___ Source records ___

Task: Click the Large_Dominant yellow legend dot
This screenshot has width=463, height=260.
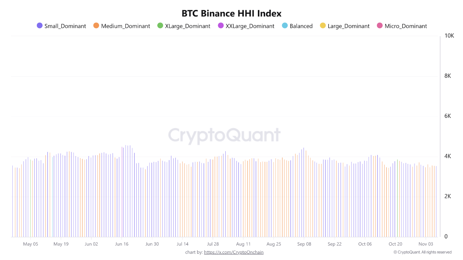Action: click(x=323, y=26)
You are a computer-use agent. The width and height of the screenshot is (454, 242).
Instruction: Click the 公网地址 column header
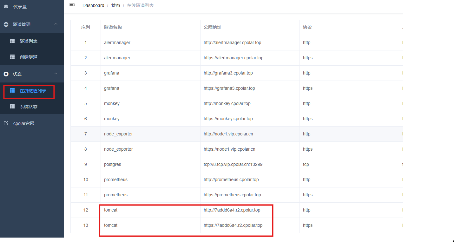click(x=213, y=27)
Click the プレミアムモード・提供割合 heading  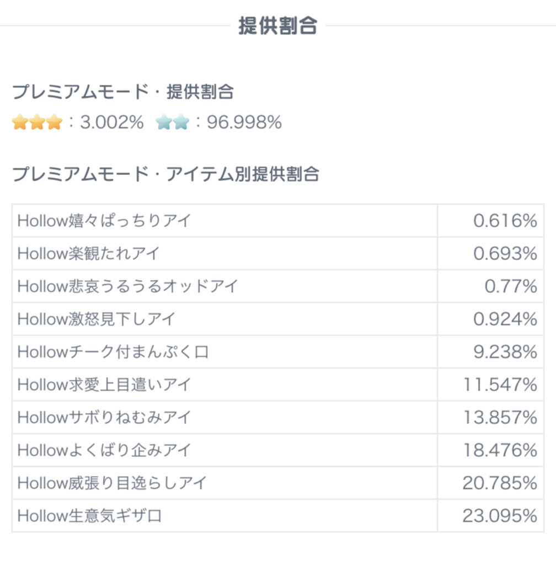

___

(What the task requires): Print every line of the material above verbatim, omitting the pictures.

(Response to this exercise):
Task: Click the Large_Dominant yellow legend dot
This screenshot has width=463, height=260.
Action: click(x=323, y=26)
You are a computer-use agent. The width and height of the screenshot is (454, 242).
Instruction: Click the 公网地址 column header
click(x=213, y=27)
Click the プレミアムモード・提供割合 heading  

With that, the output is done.